Issue Briefs

NATO in the Twenty-First Century

NATO in the Twenty-First Century

Bruce Weinrod

April 20, 2016  

Since its very inception and until the present day critics have questioned whether the North Atlantic Treaty Organization (NATO) is important, or indeed even necessary. These critics, however, overlook the fundamental importance to international security of a standing multilateral organization with strong and flexible core military capabilities.

Beginning in the 1990s, new international security threats, unrelated to NATO’s traditional mission, arose. In response to these emerging challenges, NATO took several important steps, including adopting a new strategic concept, gradually assuming new missions, undertaking unprecedented military operations, expanding its membership and developing a much wider range of global relationships that was true during the Cold War.

NATO’s most significant new mission has been combatting terrorism. Beginning in 2003, NATO deployed thousands of troops to Afghanistan through its International Security Assistance Force (ISAF), and a residual force remains at present. A second new mission has involved military actions that have been motivated primarily by humanitarian concerns. A third new mission for NATO has been missile defense. NATO has allocated substantial resources to developing a core capability that can protect its bases and logistics sites, while also providing the framework for broader national territorial and population defense capabilities.

Further, NATO has also assumed responsibilities in areas, including implementation of a cyber-defense capability, monitoring potential threats to energy resources through for example Central Asia and the Arctic region, and responding to the threat of piracy on the high seas.

In addition, NATO has developed close security ties with a number of non-member nations and international organizations through the Partnership for Peace. The Partnership has 22 members located in Western Europe, the Balkans, the Caucasus, and Central Asia. NATO has also expanded security connections to the Middle East, North Africa, the Persian Gulf, and Asia.

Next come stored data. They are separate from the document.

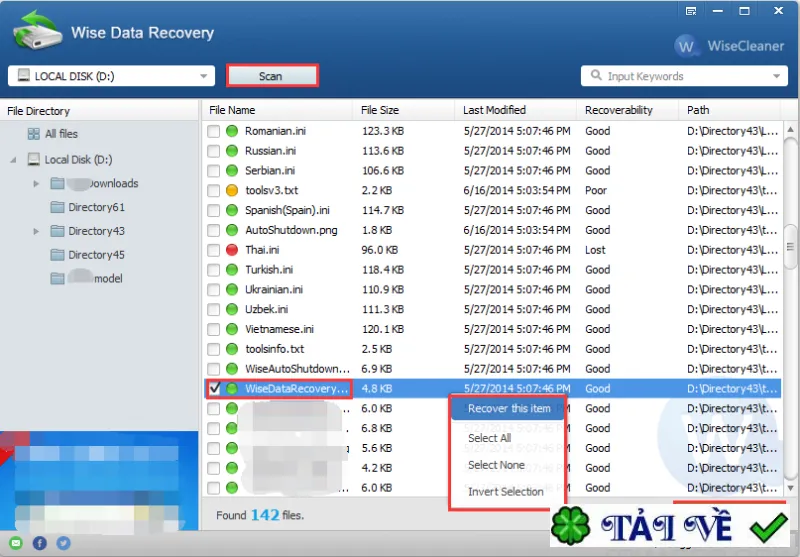The image size is (800, 557).
Task: Click the feedback icon in title bar
Action: click(x=691, y=11)
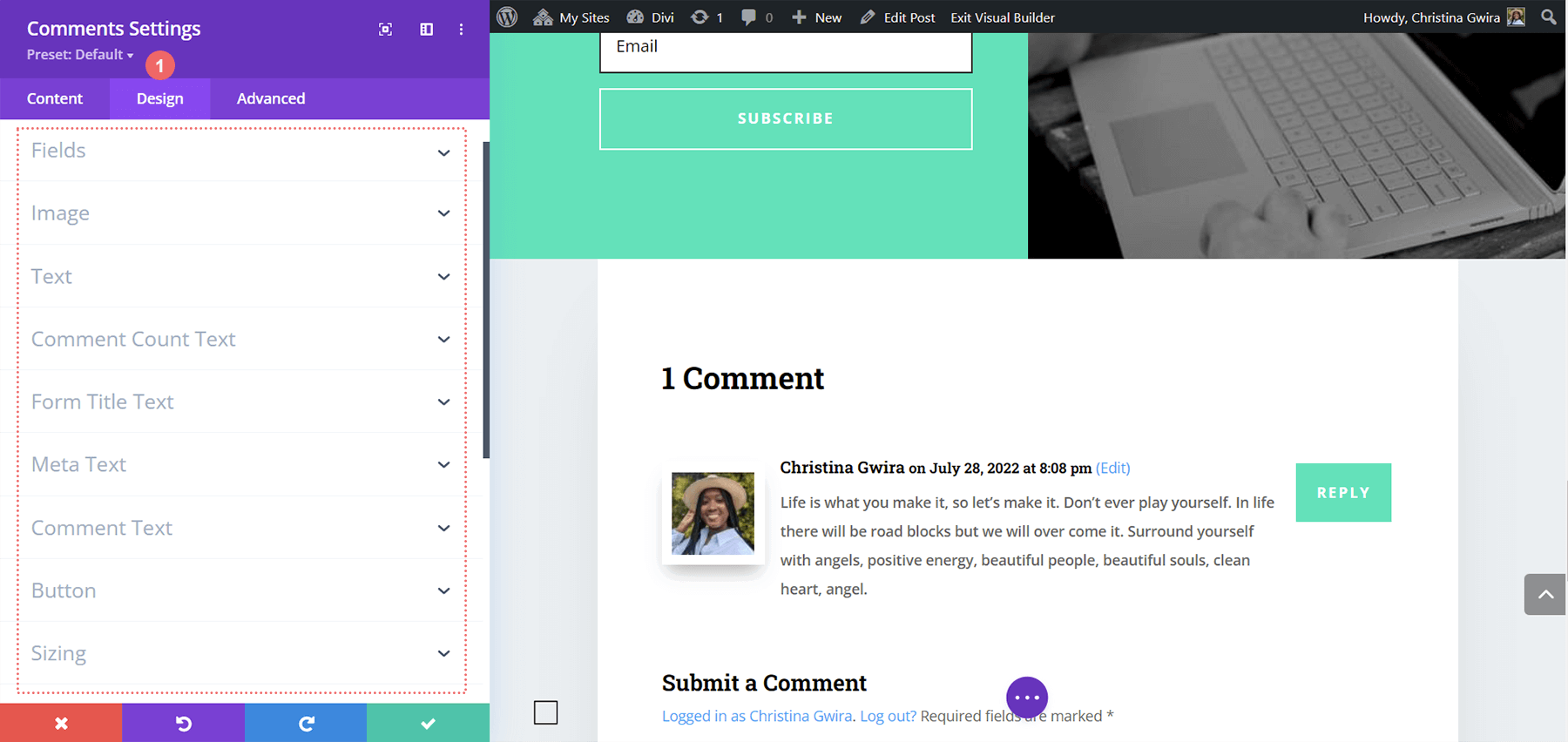Expand the Fields settings group

tap(240, 151)
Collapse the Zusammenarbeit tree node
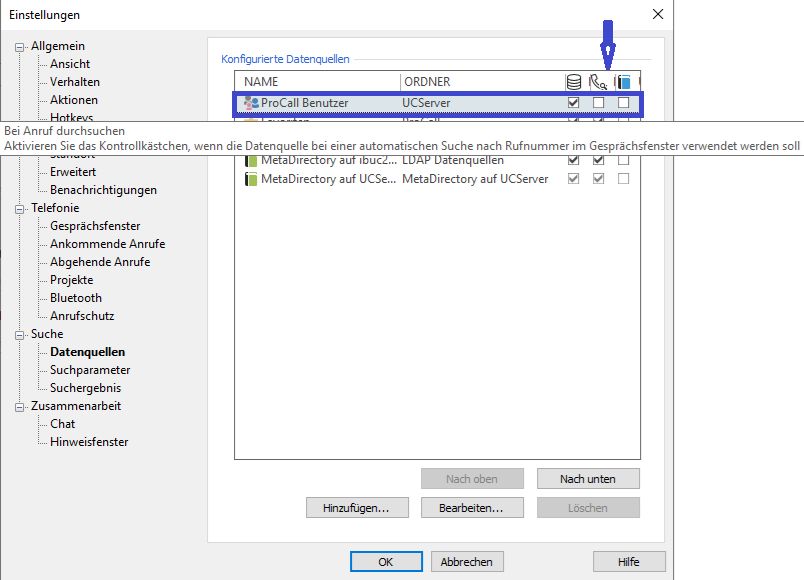 (20, 406)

NATO has also established bilateral structures, including the NATO-Ukraine Council and the NATO-Georgia Commission, and maintains an ongoing dialogue with other key nations. Other  ad hoc frameworks include China, India, and Pakistan.

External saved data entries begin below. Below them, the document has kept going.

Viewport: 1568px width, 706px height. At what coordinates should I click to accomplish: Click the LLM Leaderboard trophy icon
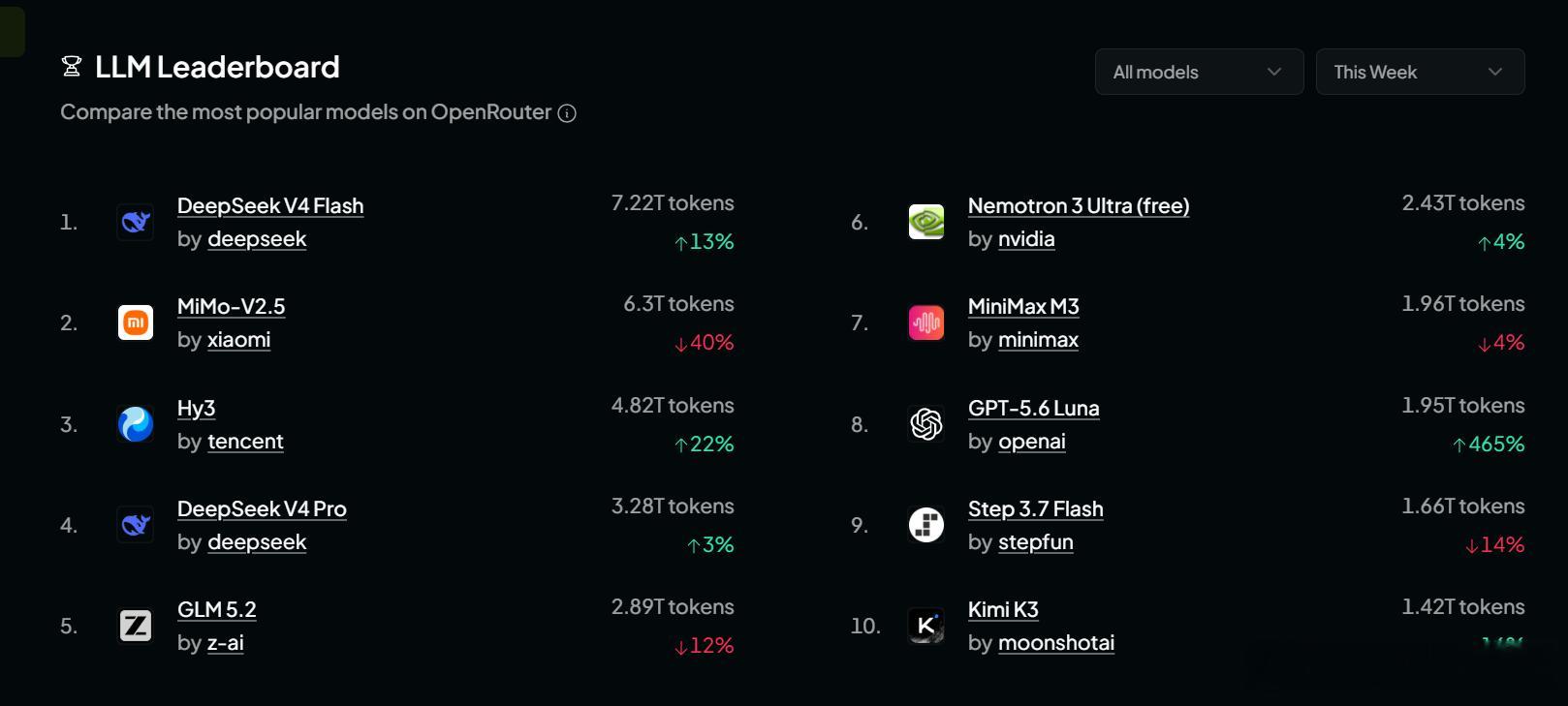click(71, 67)
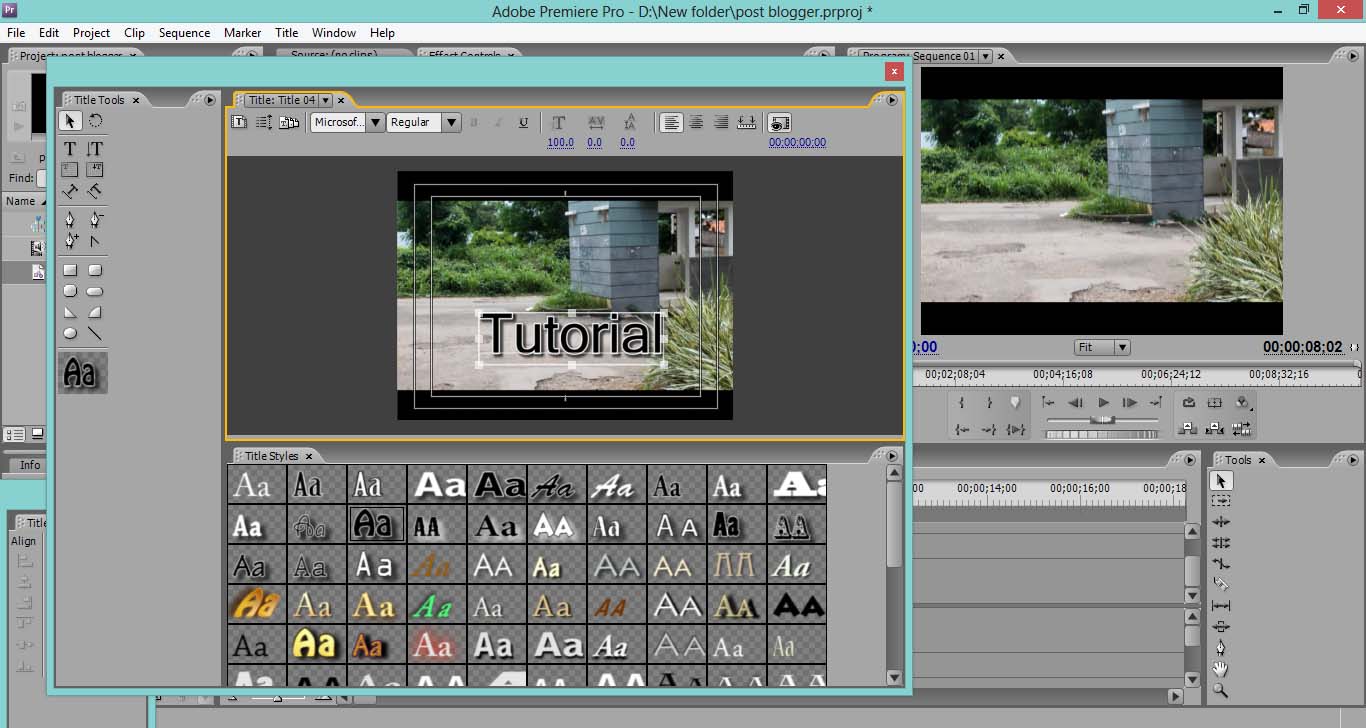This screenshot has height=728, width=1366.
Task: Click the font size value 100.0
Action: tap(560, 142)
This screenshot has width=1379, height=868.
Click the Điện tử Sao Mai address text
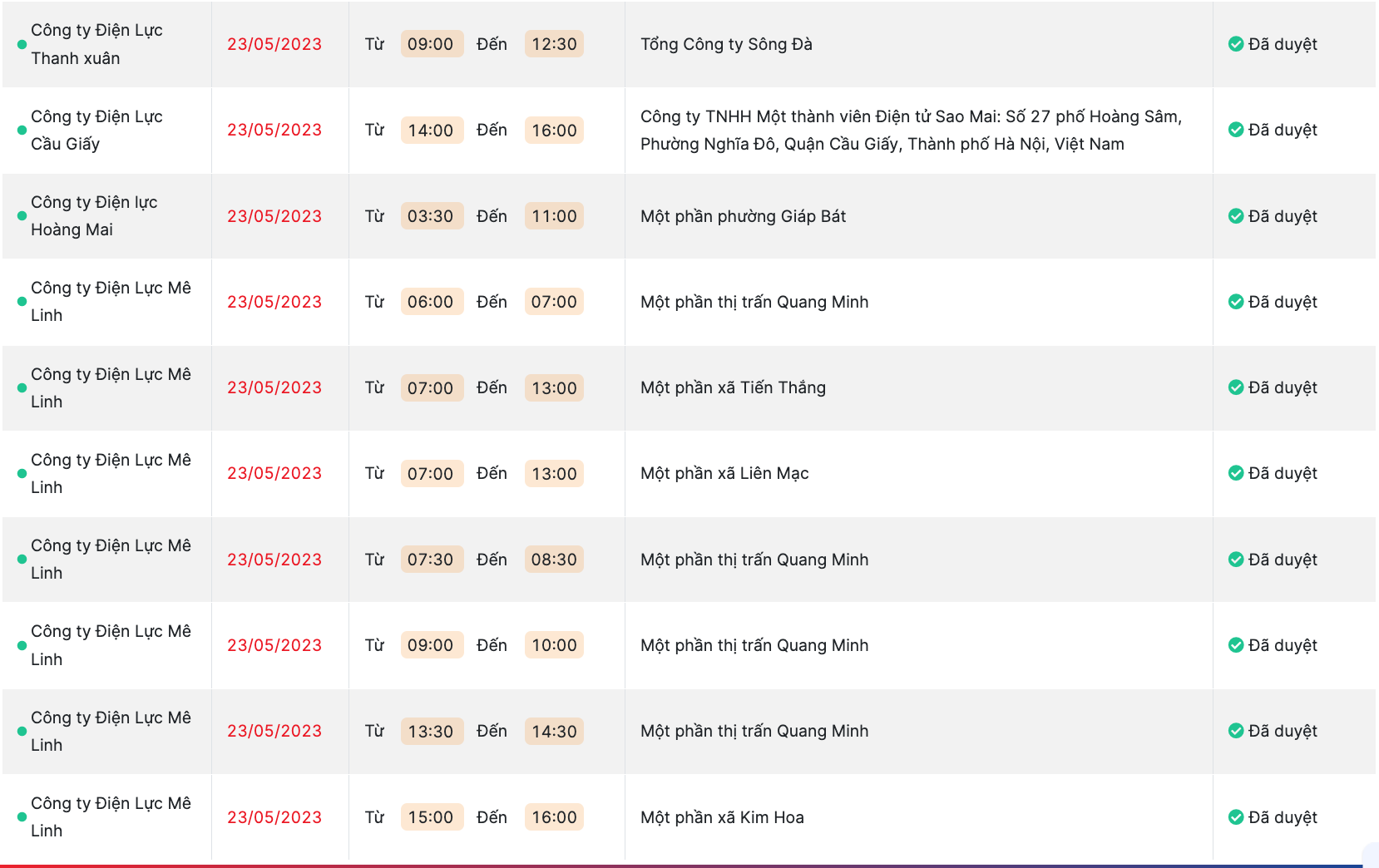[x=911, y=131]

An important result of this trans-European effort has been that thanks to NATO there has been a development and the de facto emergence as a global security network. NATO’s interactions with members of this security network cover activities ranging from political-military dialogue to military capacity-building programs designed to raise other militaries to NATO standards and develop equipment interoperability. Such programs can help interested nations to become useful associates of NATO, or even ad hoc members of military coalitions.

Not only does NATO remain relevant today, but more importantly the Alliance continues to support and advance allied security interests. Most importantly, NATO provides a standing multilateral military capability that can deter attacks or be deployed, should a significant security threat arise. Because NATO has a military capability in place, the core elements for mobilization, deployment, and sustainment of substantial multilateral military forces already exist.

In this regard, NATO needs to take several steps to ensure that allied nations sustain and fund the necessary military capabilities, in spite of their constrained economies. This would include enhancing sub-regional military structures and relationships that can pool resources to ensure the most effective military spending and also enhance overall defense cooperation.

NATO also needs to bring Asia-Pacific democracies such as Australia and New Zealand into a closer long-term military relationship. Furthermore, NATO should enhance its presence in Central and Eastern Europe as well as update its contingency plans and its logistics system for response to potential Russian aggression. Given Turkey’s proximity to the Syrian conflict and Russian military actions in the region, as well as general Western security interests, NATO also needs to prepare for any possible Middle East contingency. This would have to include developing an enhanced naval presence in the eastern Mediterranean. Over and above specific security missions, NATO should encourage the expansion of democracies and further develop its unique role as a coalition of democracies.

After playing a key role in the collapse of the Soviet Union, NATO has transformed itself into a multi-mission organization addressing 21st century security challenges, while adding new members, establishing global security relationships, and responding to Russian adventurism.

NATO has thus demonstrated in the post-Cold War era that it is an organization with the capacity to adapt and even to reinvent itself. At the same time, NATO nations have allowed significant military deficiencies to develop within NATO.  Going forward, the true test for NATO’s continuing relevance will be whether NATO member-states provide sufficient resources to deter or, if necessary, prevail against significant threats as well as to fulfill its other important missions.

Bruce Weinrod is an attorney and international business consultant. Appointed by President George W. Bush, Mr. Weinrod served from 2007 to 2009 as the Secretary of Defense Representative for Europe/Defense Advisor to the US Mission to NATO, where he was the senior Department of Defense official based in Europe. Appointed by President George H.W. Bush, Mr. Weinrod served as Deputy Assistant Secretary of Defense for European and NATO policy from 1989 to 1993. In that capacity he helped formulate and implement US transatlantic political-military and security policies and the US/NATO relationship with the newly independent nations of Central and Easter Europe. He also coordinated allied involvement in the first Gulf War.